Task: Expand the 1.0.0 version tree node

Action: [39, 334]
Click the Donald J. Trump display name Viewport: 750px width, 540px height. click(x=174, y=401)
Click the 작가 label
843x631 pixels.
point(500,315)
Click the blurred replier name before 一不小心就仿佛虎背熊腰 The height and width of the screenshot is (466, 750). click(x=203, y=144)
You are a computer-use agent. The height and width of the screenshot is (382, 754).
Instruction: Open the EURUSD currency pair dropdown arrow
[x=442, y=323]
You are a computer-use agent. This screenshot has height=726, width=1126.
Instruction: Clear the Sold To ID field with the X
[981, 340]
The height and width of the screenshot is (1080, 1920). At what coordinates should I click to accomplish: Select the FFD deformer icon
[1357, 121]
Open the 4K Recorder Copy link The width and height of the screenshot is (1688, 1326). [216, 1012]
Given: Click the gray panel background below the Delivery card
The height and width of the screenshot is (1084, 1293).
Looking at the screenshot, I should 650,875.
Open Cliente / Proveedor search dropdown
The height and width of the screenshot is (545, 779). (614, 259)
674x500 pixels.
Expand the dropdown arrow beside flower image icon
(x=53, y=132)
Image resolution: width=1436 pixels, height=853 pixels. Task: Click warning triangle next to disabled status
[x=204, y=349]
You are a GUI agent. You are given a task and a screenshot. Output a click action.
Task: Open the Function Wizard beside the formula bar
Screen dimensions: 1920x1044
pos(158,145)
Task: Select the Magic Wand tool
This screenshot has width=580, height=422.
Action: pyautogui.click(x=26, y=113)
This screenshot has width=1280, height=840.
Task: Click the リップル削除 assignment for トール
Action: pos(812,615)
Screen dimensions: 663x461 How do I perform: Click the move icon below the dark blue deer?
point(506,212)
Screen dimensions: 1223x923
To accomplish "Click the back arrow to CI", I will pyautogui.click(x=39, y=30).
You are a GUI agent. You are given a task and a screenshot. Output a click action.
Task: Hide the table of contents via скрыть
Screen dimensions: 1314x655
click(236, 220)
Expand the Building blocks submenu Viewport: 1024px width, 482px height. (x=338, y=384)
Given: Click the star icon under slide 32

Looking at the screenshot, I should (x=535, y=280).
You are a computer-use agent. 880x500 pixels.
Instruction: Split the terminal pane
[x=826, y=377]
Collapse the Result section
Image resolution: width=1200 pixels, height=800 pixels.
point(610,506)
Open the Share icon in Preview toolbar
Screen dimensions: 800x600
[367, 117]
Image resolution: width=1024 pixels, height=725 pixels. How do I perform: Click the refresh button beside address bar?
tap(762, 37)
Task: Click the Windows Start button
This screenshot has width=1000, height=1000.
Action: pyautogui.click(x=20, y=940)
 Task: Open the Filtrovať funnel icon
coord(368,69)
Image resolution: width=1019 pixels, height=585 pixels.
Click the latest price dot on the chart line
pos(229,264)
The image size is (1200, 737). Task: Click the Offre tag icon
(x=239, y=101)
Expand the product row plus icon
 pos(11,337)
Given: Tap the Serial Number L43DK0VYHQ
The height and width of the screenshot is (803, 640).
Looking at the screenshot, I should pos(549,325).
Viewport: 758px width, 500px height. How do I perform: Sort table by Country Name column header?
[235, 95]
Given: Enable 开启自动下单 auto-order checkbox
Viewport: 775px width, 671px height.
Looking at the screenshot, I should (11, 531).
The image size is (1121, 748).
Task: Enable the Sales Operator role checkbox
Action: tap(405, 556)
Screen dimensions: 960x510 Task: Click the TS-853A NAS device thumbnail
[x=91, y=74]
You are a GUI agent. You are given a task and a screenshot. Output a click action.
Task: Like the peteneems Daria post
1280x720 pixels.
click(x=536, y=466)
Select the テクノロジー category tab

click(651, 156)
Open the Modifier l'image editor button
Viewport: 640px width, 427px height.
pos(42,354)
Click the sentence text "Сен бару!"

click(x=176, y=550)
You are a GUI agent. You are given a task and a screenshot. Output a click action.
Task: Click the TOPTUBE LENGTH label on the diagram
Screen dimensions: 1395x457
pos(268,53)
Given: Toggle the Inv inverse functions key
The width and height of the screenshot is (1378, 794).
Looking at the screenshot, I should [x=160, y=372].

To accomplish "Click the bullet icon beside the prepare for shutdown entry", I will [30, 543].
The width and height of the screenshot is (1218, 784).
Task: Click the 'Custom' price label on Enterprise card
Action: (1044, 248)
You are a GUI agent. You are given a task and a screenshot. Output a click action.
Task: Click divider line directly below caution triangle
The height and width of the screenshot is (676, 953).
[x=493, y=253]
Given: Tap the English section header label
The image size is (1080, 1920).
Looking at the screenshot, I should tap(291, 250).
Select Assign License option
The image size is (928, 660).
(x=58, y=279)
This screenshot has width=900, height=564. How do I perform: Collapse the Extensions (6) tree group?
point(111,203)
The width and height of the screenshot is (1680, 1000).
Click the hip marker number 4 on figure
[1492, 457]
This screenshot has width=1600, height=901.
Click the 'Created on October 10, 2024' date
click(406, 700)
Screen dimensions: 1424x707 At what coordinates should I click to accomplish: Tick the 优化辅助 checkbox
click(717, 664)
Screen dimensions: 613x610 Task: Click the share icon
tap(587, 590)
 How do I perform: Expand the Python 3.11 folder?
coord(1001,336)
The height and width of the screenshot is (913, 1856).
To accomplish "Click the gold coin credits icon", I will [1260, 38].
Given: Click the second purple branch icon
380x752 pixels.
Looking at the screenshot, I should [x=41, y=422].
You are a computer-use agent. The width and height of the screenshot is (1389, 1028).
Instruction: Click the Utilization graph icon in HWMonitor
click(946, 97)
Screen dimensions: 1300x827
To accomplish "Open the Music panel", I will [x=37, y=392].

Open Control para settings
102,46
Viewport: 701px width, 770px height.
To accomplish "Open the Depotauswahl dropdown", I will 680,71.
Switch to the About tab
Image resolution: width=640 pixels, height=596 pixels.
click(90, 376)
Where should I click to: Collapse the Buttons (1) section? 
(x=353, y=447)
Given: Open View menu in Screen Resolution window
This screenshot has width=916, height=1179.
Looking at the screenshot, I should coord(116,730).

**WORK ITEM:**
Output all of the data again, exactly.

**SOLUTION TO THIS PROBLEM:**
Task: Expand the 1.0.0 version tree node

Action: [39, 334]
Click the Donald J. Trump display name Viewport: 750px width, 540px height. click(x=174, y=401)
Click the 작가 label
843x631 pixels.
point(500,315)
Click the blurred replier name before 一不小心就仿佛虎背熊腰 The height and width of the screenshot is (466, 750). click(x=203, y=144)
You are a computer-use agent. The height and width of the screenshot is (382, 754).
Instruction: Open the EURUSD currency pair dropdown arrow
[x=442, y=323]
You are a computer-use agent. This screenshot has height=726, width=1126.
Instruction: Clear the Sold To ID field with the X
[981, 340]
The height and width of the screenshot is (1080, 1920). At what coordinates should I click to accomplish: Select the FFD deformer icon
[1357, 121]
Open the 4K Recorder Copy link The width and height of the screenshot is (1688, 1326). [216, 1012]
Given: Click the gray panel background below the Delivery card
The height and width of the screenshot is (1084, 1293).
Looking at the screenshot, I should 650,875.
Open Cliente / Proveedor search dropdown
The height and width of the screenshot is (545, 779). (614, 259)
674x500 pixels.
Expand the dropdown arrow beside flower image icon
(x=53, y=132)
Image resolution: width=1436 pixels, height=853 pixels. Task: Click warning triangle next to disabled status
[x=204, y=349]
You are a GUI agent. You are given a task and a screenshot. Output a click action.
Task: Open the Function Wizard beside the formula bar
Screen dimensions: 1920x1044
pos(158,145)
Task: Select the Magic Wand tool
This screenshot has width=580, height=422.
Action: pyautogui.click(x=26, y=113)
This screenshot has width=1280, height=840.
Task: Click the リップル削除 assignment for トール
Action: pos(812,615)
Screen dimensions: 663x461 How do I perform: Click the move icon below the dark blue deer?
point(506,212)
Screen dimensions: 1223x923
To accomplish "Click the back arrow to CI", I will pyautogui.click(x=39, y=30).
You are a GUI agent. You are given a task and a screenshot. Output a click action.
Task: Hide the table of contents via скрыть
Screen dimensions: 1314x655
click(236, 220)
Expand the Building blocks submenu Viewport: 1024px width, 482px height. (x=338, y=384)
Given: Click the star icon under slide 32

Looking at the screenshot, I should (x=535, y=280).
You are a computer-use agent. 880x500 pixels.
Instruction: Split the terminal pane
[x=826, y=377]
Collapse the Result section
Image resolution: width=1200 pixels, height=800 pixels.
point(610,506)
Open the Share icon in Preview toolbar
Screen dimensions: 800x600
[367, 117]
Image resolution: width=1024 pixels, height=725 pixels. How do I perform: Click the refresh button beside address bar?
tap(762, 37)
Task: Click the Windows Start button
This screenshot has width=1000, height=1000.
Action: pyautogui.click(x=20, y=940)
 Task: Open the Filtrovať funnel icon
coord(368,69)
Image resolution: width=1019 pixels, height=585 pixels.
Click the latest price dot on the chart line
pos(229,264)
The image size is (1200, 737). Task: Click the Offre tag icon
(x=239, y=101)
Expand the product row plus icon
 pos(11,337)
Given: Tap the Serial Number L43DK0VYHQ
The height and width of the screenshot is (803, 640).
Looking at the screenshot, I should pos(549,325).
Viewport: 758px width, 500px height. How do I perform: Sort table by Country Name column header?
[235, 95]
Given: Enable 开启自动下单 auto-order checkbox
Viewport: 775px width, 671px height.
Looking at the screenshot, I should (11, 531).
The image size is (1121, 748).
Task: Enable the Sales Operator role checkbox
Action: tap(405, 556)
Screen dimensions: 960x510 Task: Click the TS-853A NAS device thumbnail
[x=91, y=74]
You are a GUI agent. You are given a task and a screenshot. Output a click action.
Task: Like the peteneems Daria post
1280x720 pixels.
click(x=536, y=466)
Select the テクノロジー category tab

click(651, 156)
Open the Modifier l'image editor button
Viewport: 640px width, 427px height.
pos(42,354)
Click the sentence text "Сен бару!"

click(x=176, y=550)
You are a GUI agent. You are given a task and a screenshot. Output a click action.
Task: Click the TOPTUBE LENGTH label on the diagram
Screen dimensions: 1395x457
pos(268,53)
Given: Toggle the Inv inverse functions key
The width and height of the screenshot is (1378, 794).
Looking at the screenshot, I should [x=160, y=372].

To accomplish "Click the bullet icon beside the prepare for shutdown entry", I will [30, 543].
The width and height of the screenshot is (1218, 784).
Task: Click the 'Custom' price label on Enterprise card
Action: (1044, 248)
You are a GUI agent. You are given a task and a screenshot. Output a click action.
Task: Click divider line directly below caution triangle
The height and width of the screenshot is (676, 953).
[x=493, y=253]
Given: Tap the English section header label
The image size is (1080, 1920).
Looking at the screenshot, I should tap(291, 250).
Select Assign License option
The image size is (928, 660).
(x=58, y=279)
This screenshot has width=900, height=564. How do I perform: Collapse the Extensions (6) tree group?
point(111,203)
The width and height of the screenshot is (1680, 1000).
Click the hip marker number 4 on figure
[1492, 457]
This screenshot has width=1600, height=901.
Click the 'Created on October 10, 2024' date
click(406, 700)
Screen dimensions: 1424x707 At what coordinates should I click to accomplish: Tick the 优化辅助 checkbox
click(717, 664)
Screen dimensions: 613x610 Task: Click the share icon
tap(587, 590)
 How do I perform: Expand the Python 3.11 folder?
coord(1001,336)
The height and width of the screenshot is (913, 1856).
To accomplish "Click the gold coin credits icon", I will [1260, 38].
Given: Click the second purple branch icon
380x752 pixels.
Looking at the screenshot, I should [x=41, y=422].
You are a computer-use agent. The width and height of the screenshot is (1389, 1028).
Instruction: Click the Utilization graph icon in HWMonitor
click(946, 97)
Screen dimensions: 1300x827
To accomplish "Open the Music panel", I will [x=37, y=392].

Open Control para settings
102,46
Viewport: 701px width, 770px height.
To accomplish "Open the Depotauswahl dropdown", I will 680,71.
Switch to the About tab
Image resolution: width=640 pixels, height=596 pixels.
click(90, 376)
Where should I click to: Collapse the Buttons (1) section? 
(x=353, y=447)
Given: Open View menu in Screen Resolution window
This screenshot has width=916, height=1179.
Looking at the screenshot, I should coord(116,730).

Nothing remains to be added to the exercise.